Hi. My name is Holly and I'm a reality television-aholic. I never realized I had it this bad. Until tonight. Tonight I have to fully disclose this addiction.
At first, it started out with an occasional episode of Survivor, maybe a little Fear Factor here and there in the early 2000s, but as reality shows became more popular, I found myself watching more. Soon, I learned I needed more reality television, campier reality television, the more awful reality TV the better, to get my fix. In my life, I have sat through entire seasons of bad reality shows like Top Design, Shear Genius and even The Pick-Up Artist.
I have seen entire marathons of MTV's My Super Sweet 16, three seasons of Rock of Love, every dance show out there: So You Think You Can Dance, Dancing with the Stars, Randy Jackson Presents: America's Best Dance Crew. You name the reality show, and I've watched at least one episode. I watch back-to-back episodes of America's Next Top Model, Project Runway, Tori and Dean. On occasion, I watch lesser-known reality shows like MTV's True Life or Two-a-Days or A&E's Vegas Showgirls: Nearly Famous, sometimes even Bravo's Work Out will satiate my craving. Occasionally, I will watch a show on television, while watching another online-- only occasionally though.
I have watched Britney Spears' Chaotic. I have watched Cathouse. That said, I do have standards. I will not sit through anything with Scott Baio, Dr. Drew, any married Bradys or combinations thereof.
I believe my love for reality television started way before the reality trend of the early 2000s. It's possible my obsession began in the 80s with Battle of the Network Stars. I used to watch those stars in their glittery leotards while they flew through the air with the greatest of ease, and I would sometimes pretend I was a competitor. Sometimes I still dream of glittery leotards and wish I was an American Gladiator, but that's more disclosure than I would like to admit right now. I can't pinpoint the precise time when I first started consuming reality TV, but I know I can't stop. I know I've seen it all. That is, I thought I had seen it all until tonight.
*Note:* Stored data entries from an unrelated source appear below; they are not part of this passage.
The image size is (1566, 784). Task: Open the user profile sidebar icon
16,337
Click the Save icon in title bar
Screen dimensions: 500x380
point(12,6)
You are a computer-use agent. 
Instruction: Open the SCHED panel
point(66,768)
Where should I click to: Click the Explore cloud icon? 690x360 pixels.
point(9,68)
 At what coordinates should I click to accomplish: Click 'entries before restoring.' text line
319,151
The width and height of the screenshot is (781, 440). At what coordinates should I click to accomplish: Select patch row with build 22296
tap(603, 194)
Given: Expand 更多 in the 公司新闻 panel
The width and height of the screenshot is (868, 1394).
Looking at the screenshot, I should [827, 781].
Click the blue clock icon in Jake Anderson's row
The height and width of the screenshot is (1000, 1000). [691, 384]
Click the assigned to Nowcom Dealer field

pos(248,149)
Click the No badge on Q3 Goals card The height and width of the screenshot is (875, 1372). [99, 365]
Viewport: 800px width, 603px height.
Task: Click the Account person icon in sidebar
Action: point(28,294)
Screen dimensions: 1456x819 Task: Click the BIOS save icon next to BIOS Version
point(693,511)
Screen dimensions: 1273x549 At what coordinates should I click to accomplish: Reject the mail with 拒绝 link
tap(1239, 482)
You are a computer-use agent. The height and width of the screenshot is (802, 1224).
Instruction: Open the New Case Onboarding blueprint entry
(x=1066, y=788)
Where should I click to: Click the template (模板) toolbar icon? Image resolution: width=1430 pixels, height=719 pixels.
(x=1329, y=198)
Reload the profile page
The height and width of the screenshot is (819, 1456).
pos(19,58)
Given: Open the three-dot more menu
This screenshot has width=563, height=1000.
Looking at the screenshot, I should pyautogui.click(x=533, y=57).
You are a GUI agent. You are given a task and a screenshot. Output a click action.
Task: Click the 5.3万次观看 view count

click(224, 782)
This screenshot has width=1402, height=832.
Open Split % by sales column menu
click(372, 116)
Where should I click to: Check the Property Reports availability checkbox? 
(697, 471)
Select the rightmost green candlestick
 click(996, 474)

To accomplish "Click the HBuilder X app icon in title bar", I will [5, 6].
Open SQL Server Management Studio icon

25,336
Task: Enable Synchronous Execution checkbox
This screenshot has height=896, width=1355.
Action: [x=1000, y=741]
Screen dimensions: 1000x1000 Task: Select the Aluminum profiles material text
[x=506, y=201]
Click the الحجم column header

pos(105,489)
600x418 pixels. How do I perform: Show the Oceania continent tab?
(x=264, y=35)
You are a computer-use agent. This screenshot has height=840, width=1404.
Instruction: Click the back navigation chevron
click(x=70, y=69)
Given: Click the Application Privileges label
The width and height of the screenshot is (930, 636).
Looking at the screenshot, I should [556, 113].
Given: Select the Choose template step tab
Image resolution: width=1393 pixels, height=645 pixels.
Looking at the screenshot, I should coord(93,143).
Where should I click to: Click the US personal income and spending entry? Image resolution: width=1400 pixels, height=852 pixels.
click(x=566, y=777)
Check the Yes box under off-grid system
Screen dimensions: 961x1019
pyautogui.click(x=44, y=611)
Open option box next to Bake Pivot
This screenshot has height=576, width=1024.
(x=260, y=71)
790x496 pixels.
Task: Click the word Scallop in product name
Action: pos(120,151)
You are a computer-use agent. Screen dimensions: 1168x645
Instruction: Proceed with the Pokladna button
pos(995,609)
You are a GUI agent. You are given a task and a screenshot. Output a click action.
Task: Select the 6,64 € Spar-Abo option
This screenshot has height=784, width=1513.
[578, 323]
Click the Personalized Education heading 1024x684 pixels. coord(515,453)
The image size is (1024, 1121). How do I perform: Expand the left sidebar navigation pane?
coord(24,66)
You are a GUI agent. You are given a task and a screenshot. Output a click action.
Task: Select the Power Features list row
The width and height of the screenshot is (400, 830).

Tonight I saw something that boggled my mind. It rocked my reality television world. I will never be the same. Tonight, I watched my first episode of RuPaul's Drag Race.
RuPaul's Drag Race, where I heard RuPaul say that the winner will be the next drag superstar and be, "hotter than Tyra wearing a fat suit in July." Yes, RuPaul tells the would-be stars to "work it, girl." And I want to "work it" as well. If RuPaul's Drag Race is wrong, I don't want to be right.
The basic premise of the show is that the girls complete challenges, then are judged by RuPaul in a final lip synch show where they "lip synch for their life," and in the end, one queen is eliminated. It's your basic reality show formula, but in this show, the loser is told to "Sashay away."
So my reality television obsession continues, and one day the desire might be quelled. Until then, I will stick with RuPaul. Yes, I will "Shantay and stay."
You ski. I ski. Hold on while I make this awkward.
10 years ago
5 comments:
While I can't compete in your category, I do watch a lot more reality television than I ever thought I would.
I try to keep it to the shows that I genuinely think are good (Project Runway, Top Chef, and my recent discover of the BBC's Ramsay's Kitchen Nightmares - which is brilliant and makes the American version look like - well it's not polite to say what it makes it look like).
But I definitely get caught up in the trappings of other "horrible" reality tv. They may not get tivo'd but they definitely get watched too much.
I speak with shame about seeing an entire season of Bret Michael's Rock of Love (second season) and with even greater shame to seeing several episodes of Bred Michael's Rock of Love Bus (or whatever the hell it's called). And here's what I want to know after watching that show...when did it actually become a legitimate career move for a young woman to just be a whore? Not a prostitute or hooker or whatever (which I can actually respect in a way - and also have sympathy for), but just a run of the mill trampy whore?
That show makes me laugh...and then it makes me very very sad and very very scared for the world...
Hey now, Kelly, Bret's bodyguard Big John told the girls not to act slutty...
Wait, you shun Scott Baio, Dr. Drew, any married Bradys or combinations thereof yet you indulge with Britney? For shame!
Jaime- Scott Baio is just mean. He's just mean. I can't watch him without thinking, "Yup, I've dated THAT before."
Britney is just comedy gold!
Okay, fair enough.
I suppose I can't really throw stones considering I just finished Real Housewives of the OC the other day. (!!)